Keywords

1 Introduction

In recent years, modern data centers host a variety of services and applications such as web search, social networks and scientific computing for various private, non-profit and government systems [1]. Figure 13.1 shows the conventional Data Center Network (DCN) architecture for data centers adapted from Cisco [2]. The typical data center consists of core, aggregation and access layers. Among that, core layer provides the high-speed packet switching for all incoming and outgoing flows of the data center. In addition, it provides connectivity to multiple aggregation modules and serves as the gateway to the campus core. The aggregation layer defines the Layer 2 domain size and has the responsibility of aggregating the thousands of sessions leaving and entering the data center [3].It also provides value added services such as load balancing, firewalling, offloading to the servers across the access layer switches [3]. The aggregation layer connects to the core layer using Layer-3 10 Gigabit Ethernet links. The traffic in the aggregation layer primarily consists of core layer to access layer and access layer to access layer. Furthermore, the access layer operates in Layer 2 or Layer 3 modes and provides the physical level attachment to the server resources.

Fig. 13.1
figure 1

Conventional data center architecture [2]

For communication between nodes, the vast majority data centers use Transmission Control Protocol (TCP) [4]. However, recent research has shown that the TCP does not work well in the unique data center environment [5]. One of the main reasons for the TCP throughput collapse in DCN is TCP Incast congestion. Incast congestion is a catastrophic loss in throughput that occurs when the number of senders communicates with a single receiver by sending data increases beyond the ability of an Ethernet switch to buffer packets. It leads to severe packet loss and consequently frequent TCP timeouts and thereby reduces the performance of TCP.

Recently, few attempts have been made to increase the TCP performance in DCN, but still the problem is not completely solved. Among the existing solutions, DCTCP gained more popularity in academic as well as industry areas due to its better performance in terms of throughput and latency. DCTCP uses very small buffer space compared to other existing solutions.
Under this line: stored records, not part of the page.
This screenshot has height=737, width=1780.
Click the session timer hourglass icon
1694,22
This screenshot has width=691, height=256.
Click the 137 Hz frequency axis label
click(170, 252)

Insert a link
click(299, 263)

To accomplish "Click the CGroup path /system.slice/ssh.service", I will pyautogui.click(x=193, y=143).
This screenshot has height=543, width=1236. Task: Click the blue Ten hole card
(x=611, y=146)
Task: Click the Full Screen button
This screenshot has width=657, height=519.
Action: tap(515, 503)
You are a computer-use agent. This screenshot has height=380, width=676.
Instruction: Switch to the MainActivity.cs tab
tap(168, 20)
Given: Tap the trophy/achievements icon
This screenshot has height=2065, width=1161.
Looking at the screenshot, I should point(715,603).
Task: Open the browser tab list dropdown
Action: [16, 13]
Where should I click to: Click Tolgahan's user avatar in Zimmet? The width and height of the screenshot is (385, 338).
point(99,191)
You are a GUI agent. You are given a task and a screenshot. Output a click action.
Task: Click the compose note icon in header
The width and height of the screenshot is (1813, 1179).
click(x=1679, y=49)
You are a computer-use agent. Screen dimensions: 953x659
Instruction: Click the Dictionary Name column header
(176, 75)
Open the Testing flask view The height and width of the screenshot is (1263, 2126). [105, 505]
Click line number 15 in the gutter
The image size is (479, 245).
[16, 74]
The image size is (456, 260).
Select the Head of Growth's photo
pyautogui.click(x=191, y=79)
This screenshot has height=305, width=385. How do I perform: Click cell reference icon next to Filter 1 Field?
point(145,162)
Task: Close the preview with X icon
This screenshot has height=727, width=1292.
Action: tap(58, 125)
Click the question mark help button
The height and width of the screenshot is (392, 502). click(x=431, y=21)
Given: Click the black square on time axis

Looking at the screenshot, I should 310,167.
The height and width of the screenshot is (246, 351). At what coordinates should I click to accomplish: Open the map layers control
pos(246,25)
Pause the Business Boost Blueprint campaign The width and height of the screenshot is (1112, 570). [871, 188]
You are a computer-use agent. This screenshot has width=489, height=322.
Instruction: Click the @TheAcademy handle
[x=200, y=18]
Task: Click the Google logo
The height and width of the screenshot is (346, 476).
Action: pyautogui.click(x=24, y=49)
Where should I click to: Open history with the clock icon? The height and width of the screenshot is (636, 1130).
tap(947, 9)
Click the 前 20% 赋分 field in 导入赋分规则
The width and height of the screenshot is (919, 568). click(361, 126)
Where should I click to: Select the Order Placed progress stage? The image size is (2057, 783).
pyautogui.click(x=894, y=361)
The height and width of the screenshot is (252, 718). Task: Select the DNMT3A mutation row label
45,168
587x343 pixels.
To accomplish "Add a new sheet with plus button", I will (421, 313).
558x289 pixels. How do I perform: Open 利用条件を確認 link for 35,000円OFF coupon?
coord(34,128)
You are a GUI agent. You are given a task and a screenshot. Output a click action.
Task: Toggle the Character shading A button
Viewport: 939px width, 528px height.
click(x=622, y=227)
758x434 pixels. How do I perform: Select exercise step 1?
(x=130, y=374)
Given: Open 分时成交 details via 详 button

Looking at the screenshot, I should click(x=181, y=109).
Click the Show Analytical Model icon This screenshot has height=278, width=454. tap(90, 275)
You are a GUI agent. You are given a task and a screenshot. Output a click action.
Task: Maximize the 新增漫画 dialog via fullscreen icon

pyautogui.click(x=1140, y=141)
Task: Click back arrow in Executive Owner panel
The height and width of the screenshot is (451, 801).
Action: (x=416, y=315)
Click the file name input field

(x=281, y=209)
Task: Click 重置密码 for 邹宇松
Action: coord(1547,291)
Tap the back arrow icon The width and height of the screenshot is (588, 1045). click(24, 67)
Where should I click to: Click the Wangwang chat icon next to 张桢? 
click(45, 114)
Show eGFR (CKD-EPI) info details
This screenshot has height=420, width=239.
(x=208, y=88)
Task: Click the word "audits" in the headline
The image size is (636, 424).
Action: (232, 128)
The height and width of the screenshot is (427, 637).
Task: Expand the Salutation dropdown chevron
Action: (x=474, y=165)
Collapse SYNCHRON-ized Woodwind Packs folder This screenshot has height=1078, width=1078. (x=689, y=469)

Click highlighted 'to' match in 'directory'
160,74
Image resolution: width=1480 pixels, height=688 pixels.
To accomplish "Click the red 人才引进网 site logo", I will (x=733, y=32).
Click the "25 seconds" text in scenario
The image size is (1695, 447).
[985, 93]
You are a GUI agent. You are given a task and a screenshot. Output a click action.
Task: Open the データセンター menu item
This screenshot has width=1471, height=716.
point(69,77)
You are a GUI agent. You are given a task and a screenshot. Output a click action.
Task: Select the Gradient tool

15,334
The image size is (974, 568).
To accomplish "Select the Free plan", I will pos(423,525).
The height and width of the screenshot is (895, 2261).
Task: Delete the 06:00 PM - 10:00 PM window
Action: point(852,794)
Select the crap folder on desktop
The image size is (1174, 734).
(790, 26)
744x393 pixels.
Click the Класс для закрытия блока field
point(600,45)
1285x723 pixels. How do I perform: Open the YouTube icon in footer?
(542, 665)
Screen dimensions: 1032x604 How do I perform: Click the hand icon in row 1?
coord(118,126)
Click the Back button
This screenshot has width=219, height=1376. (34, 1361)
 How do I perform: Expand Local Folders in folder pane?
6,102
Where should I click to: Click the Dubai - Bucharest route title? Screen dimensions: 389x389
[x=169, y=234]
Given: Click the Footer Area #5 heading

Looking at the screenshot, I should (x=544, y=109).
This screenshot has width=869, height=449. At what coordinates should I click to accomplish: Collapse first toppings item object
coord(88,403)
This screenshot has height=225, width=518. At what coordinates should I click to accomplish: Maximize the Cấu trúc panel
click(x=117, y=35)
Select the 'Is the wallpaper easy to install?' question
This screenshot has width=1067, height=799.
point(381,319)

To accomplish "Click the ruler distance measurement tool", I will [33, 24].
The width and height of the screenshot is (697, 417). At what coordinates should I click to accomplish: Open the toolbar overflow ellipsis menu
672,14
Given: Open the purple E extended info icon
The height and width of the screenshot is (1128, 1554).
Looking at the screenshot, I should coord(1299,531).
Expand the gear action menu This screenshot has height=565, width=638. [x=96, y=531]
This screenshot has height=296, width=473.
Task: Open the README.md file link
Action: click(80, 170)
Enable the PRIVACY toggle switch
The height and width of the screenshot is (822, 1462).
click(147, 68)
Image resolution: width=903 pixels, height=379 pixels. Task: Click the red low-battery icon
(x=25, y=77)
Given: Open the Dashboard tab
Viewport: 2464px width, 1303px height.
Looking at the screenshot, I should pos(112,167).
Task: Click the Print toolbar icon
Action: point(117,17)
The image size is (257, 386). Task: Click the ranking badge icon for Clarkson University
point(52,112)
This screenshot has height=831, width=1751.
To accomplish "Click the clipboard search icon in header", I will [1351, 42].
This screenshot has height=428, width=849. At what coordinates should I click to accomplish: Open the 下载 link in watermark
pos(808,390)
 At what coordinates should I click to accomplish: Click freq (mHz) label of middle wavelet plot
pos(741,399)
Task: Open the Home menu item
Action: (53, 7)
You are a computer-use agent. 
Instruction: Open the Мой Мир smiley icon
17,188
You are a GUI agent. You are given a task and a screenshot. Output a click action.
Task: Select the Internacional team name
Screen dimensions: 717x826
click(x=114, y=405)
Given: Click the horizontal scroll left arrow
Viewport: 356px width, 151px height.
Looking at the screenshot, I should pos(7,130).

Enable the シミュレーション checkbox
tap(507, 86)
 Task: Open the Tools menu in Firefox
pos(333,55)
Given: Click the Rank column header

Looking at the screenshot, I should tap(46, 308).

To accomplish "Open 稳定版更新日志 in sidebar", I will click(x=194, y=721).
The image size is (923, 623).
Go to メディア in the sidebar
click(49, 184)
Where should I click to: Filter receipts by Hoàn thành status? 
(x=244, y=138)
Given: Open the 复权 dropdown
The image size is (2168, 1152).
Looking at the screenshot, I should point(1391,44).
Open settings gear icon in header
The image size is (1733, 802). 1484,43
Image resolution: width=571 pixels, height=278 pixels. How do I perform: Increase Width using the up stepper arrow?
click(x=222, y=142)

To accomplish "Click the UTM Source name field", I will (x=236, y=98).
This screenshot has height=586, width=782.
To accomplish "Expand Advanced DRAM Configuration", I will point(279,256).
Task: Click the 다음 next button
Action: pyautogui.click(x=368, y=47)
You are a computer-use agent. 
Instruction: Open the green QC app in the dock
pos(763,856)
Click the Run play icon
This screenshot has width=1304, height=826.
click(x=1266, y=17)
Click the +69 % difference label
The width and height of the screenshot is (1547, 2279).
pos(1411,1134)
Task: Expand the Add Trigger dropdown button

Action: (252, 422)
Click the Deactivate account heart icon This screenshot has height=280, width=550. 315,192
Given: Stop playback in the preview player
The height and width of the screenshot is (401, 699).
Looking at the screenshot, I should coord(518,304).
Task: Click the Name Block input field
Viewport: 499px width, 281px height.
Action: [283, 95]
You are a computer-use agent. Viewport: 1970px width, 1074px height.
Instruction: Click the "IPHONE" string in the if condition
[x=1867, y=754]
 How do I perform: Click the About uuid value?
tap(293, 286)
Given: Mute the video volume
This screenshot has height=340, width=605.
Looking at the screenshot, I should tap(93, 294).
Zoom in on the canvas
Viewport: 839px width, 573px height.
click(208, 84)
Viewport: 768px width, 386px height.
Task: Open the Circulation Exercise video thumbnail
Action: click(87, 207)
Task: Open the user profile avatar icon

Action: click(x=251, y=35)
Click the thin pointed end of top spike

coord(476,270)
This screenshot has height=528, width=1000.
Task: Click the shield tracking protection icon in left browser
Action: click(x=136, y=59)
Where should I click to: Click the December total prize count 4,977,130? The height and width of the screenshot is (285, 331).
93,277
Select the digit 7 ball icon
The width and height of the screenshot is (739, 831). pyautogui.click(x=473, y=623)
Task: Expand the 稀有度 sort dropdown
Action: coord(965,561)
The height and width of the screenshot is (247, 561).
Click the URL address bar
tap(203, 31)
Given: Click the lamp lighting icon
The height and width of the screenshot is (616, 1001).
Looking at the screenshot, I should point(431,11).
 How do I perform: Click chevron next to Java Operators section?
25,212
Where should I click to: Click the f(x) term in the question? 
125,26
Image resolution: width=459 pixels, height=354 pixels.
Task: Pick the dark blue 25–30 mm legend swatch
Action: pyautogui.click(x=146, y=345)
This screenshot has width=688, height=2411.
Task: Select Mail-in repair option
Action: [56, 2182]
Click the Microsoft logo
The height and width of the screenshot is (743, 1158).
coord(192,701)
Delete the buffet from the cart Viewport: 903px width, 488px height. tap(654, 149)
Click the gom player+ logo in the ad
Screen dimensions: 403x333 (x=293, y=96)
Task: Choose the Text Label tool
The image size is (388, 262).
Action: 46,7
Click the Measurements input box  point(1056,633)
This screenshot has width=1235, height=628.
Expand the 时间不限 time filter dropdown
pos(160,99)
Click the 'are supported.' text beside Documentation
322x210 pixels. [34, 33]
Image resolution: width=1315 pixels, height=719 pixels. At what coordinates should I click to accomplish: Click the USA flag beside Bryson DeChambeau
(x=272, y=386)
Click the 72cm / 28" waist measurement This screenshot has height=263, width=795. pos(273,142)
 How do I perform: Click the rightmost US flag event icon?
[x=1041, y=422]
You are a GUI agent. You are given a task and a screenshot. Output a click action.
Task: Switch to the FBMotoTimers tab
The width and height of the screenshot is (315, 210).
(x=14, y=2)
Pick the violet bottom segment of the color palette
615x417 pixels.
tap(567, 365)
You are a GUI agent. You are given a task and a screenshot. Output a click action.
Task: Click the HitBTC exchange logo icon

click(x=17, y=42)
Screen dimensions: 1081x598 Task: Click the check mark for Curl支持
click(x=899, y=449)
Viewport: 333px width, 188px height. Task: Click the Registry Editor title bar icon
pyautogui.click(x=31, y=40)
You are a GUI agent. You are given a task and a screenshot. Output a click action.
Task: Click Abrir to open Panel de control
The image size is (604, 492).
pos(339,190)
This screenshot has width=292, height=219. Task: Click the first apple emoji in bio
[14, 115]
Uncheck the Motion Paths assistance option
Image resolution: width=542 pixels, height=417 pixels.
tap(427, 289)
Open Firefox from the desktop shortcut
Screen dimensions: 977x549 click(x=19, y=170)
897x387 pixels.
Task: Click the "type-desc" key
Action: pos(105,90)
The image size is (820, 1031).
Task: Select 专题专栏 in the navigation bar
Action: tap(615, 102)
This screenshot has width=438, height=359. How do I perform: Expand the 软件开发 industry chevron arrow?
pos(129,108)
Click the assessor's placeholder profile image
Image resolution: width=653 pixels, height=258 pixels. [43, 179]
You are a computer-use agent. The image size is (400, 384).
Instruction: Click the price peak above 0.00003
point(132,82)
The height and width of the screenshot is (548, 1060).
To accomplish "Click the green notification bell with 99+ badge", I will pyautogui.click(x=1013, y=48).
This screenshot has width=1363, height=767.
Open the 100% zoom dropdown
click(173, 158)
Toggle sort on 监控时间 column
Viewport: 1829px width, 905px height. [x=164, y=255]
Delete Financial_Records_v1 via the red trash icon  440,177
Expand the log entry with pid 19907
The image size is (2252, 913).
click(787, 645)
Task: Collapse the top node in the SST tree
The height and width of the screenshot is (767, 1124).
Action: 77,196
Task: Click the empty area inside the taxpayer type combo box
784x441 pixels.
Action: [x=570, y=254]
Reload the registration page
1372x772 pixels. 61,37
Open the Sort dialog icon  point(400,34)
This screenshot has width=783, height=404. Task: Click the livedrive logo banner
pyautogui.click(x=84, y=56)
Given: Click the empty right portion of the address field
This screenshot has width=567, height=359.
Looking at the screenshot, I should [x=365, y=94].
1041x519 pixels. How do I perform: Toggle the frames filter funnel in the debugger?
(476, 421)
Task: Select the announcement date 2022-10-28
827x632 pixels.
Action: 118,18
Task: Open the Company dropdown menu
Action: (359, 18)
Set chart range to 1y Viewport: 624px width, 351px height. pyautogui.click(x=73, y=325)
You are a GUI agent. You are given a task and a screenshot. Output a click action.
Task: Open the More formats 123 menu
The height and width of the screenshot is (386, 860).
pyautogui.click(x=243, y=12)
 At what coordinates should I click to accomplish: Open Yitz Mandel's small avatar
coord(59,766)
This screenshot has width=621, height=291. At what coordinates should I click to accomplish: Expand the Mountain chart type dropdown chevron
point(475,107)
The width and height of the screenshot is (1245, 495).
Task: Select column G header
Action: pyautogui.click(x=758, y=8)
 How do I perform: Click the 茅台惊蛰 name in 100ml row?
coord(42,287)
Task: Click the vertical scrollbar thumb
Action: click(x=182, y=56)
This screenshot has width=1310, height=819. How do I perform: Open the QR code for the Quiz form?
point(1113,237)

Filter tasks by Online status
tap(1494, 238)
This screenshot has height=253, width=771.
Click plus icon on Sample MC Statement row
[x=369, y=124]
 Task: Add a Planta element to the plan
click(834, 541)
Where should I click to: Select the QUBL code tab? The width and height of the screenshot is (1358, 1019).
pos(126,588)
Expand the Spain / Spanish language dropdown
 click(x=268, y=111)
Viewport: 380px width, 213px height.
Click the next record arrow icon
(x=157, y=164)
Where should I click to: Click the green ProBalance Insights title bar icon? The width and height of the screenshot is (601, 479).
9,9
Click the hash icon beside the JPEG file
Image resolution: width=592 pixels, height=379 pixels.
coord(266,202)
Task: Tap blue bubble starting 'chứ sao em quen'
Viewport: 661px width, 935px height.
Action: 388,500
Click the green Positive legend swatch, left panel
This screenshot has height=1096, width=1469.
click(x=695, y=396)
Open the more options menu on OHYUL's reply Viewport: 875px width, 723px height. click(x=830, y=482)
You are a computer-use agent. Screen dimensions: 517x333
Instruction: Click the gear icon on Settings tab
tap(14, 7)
As a result, the sender’s congestion window size of DCTCP remains very small which leads to TCP timeouts. In this paper, by considering the limitation of DCTCP, we modified the congestion window adjustment scheme of DCTCP and proposed an efficient rate adjustment method which is capable to control Incast congestion and thereby increase the throughput of TCP. The results of a series of simulations in a typical data center network topology using Qualnet demonstrates that the proposed solution can significantly reduce the timeouts and noticeably improves the performance compare to DCTCP in terms of throughput under various network conditions.

The remainder of the paper is organized as follows. In Sect. 13.2, we present the related work. Section 13.3 describes the details of proposed algorithm. In Sect. 13.4, we describe our experimental methodology and present our results. Finally, Sect. 13.5 concludes our work.

2 Related Work

The performance degradation of TCP in data center networks mainly due to Incast congestion. This issue has already attracted the attention of many researchers in our research community. In this section, we survey the solutions proposed recently for controlling TCP Incast congestion in data center networks.

Data Center TCP (DCTCP) [6], a variant of TCP designed to operate with very small queue occupancies, without loss of throughput. DCTCP achieves the goals namely high burst tolerance, low latency and high throughput primarily by reacting to congestion in proportion to the extent of congestion. DCTCP propose a simple marking scheme by modifying the Explicit Congestion Notification [ECN] that helps the sources react to network congestion. TCP Fast [7] is a delay based congestion control algorithm proposed for controlling Incast congestion. This main aim of TCP Fast is to maintain a certain queue length at the switch buffer for each flow and keeps the total queue length below the buffer size. In that way, TCP Fast can avoids the droptails over switch buffer and thereby controls the TCP Incast congestion problem.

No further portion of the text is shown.